Data to process ▸

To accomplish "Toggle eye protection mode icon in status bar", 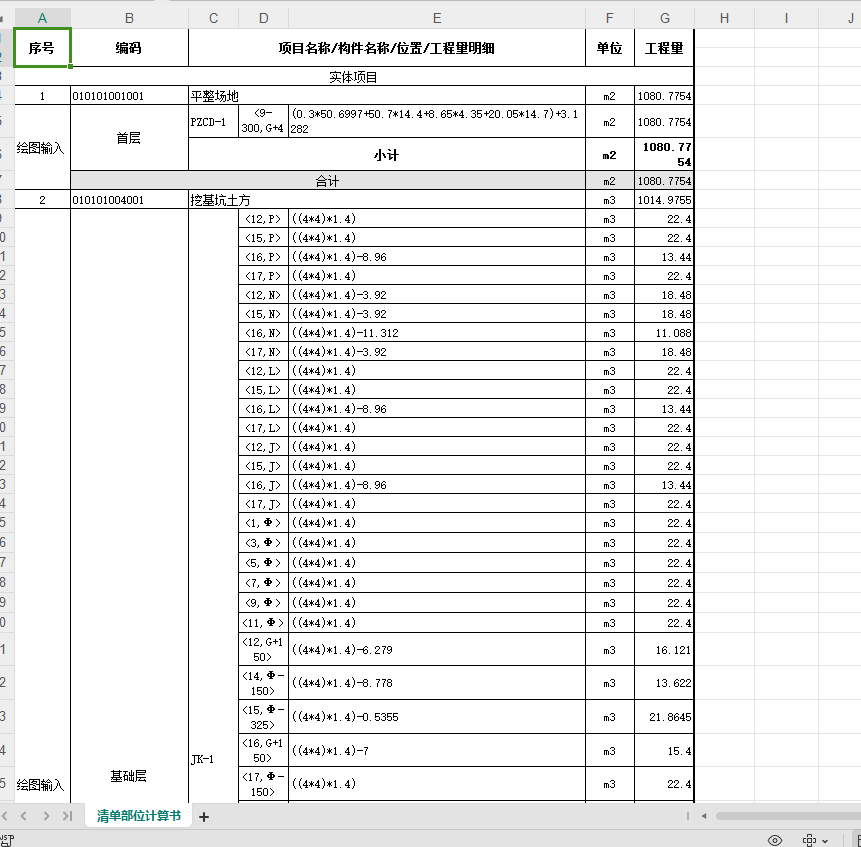I will coord(774,840).
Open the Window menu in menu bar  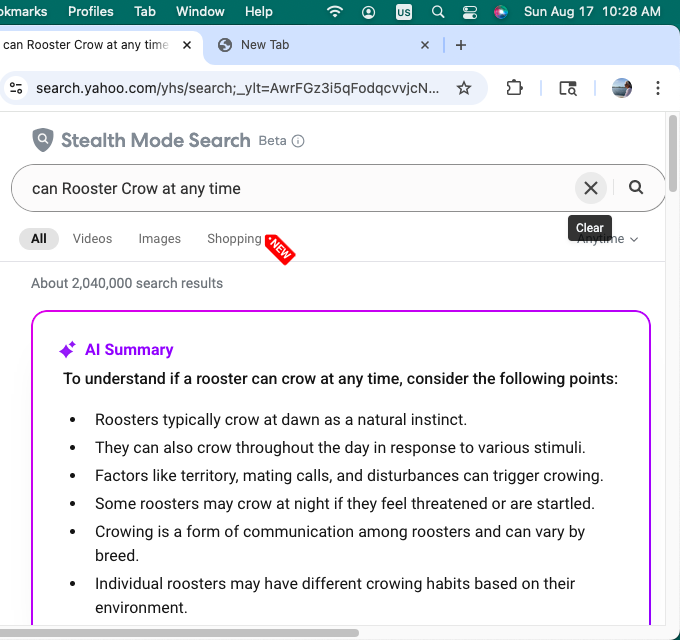click(200, 12)
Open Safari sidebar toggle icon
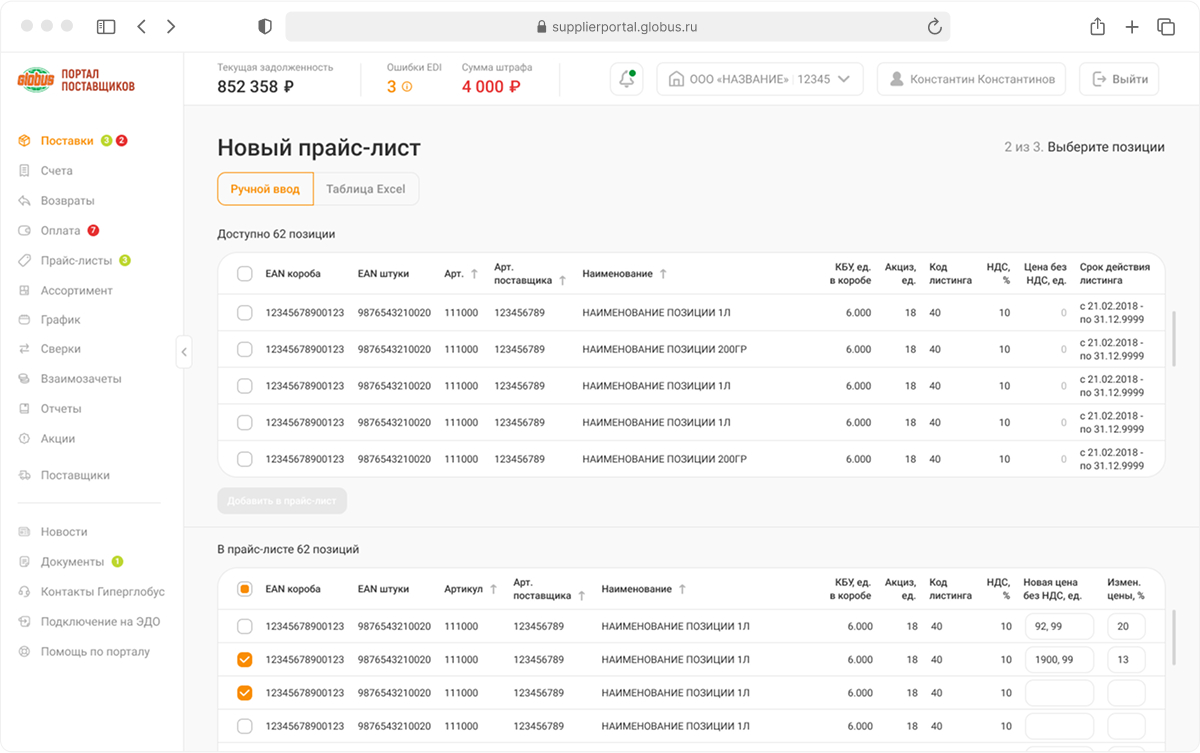 (106, 27)
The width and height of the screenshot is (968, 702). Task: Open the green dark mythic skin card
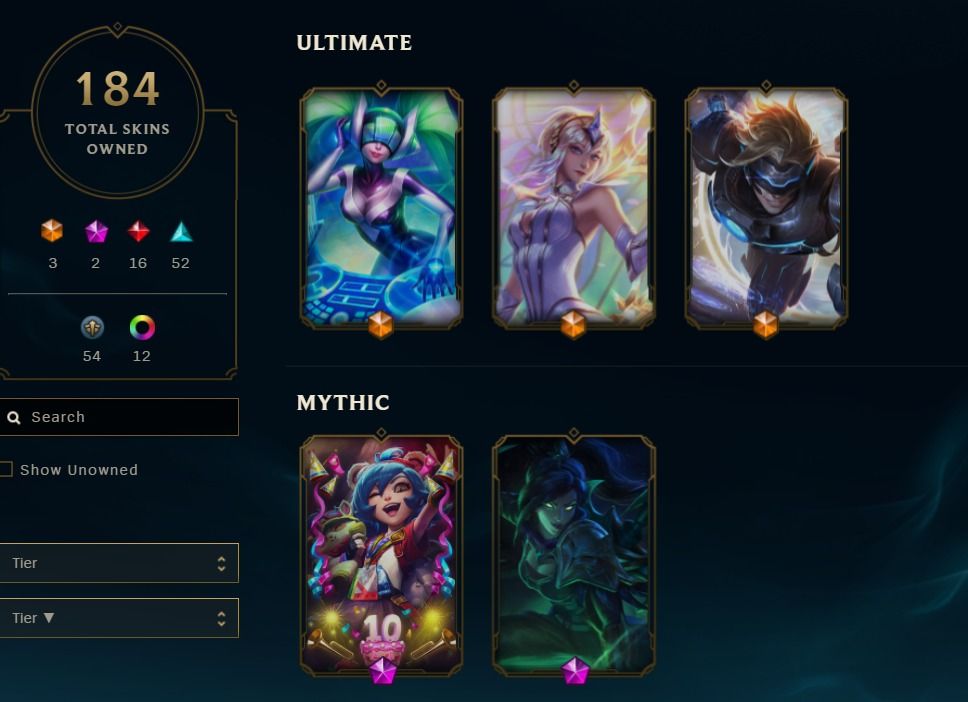[574, 554]
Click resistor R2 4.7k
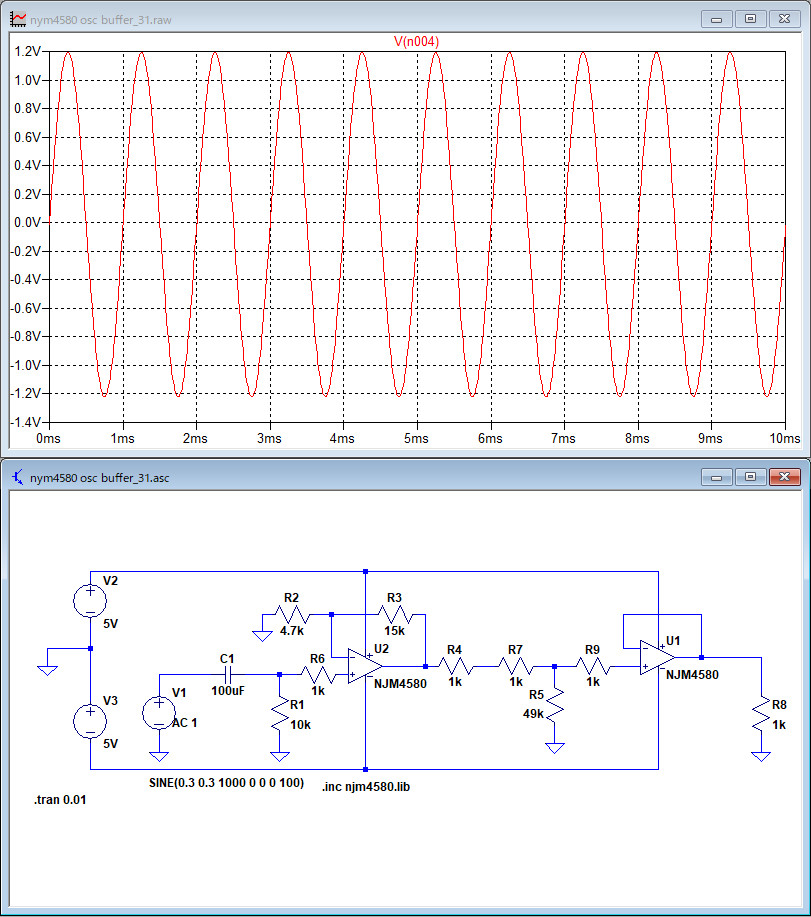This screenshot has height=917, width=811. coord(292,615)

What you are asked to do ▸
Return nothing except the lines from the line with "The width and" through the last line of the records above, copied exactly and without pictures.

Written solution ▸
The width and height of the screenshot is (968, 702). Task: Open the green dark mythic skin card
[574, 554]
Click resistor R2 4.7k
This screenshot has height=917, width=811. coord(292,615)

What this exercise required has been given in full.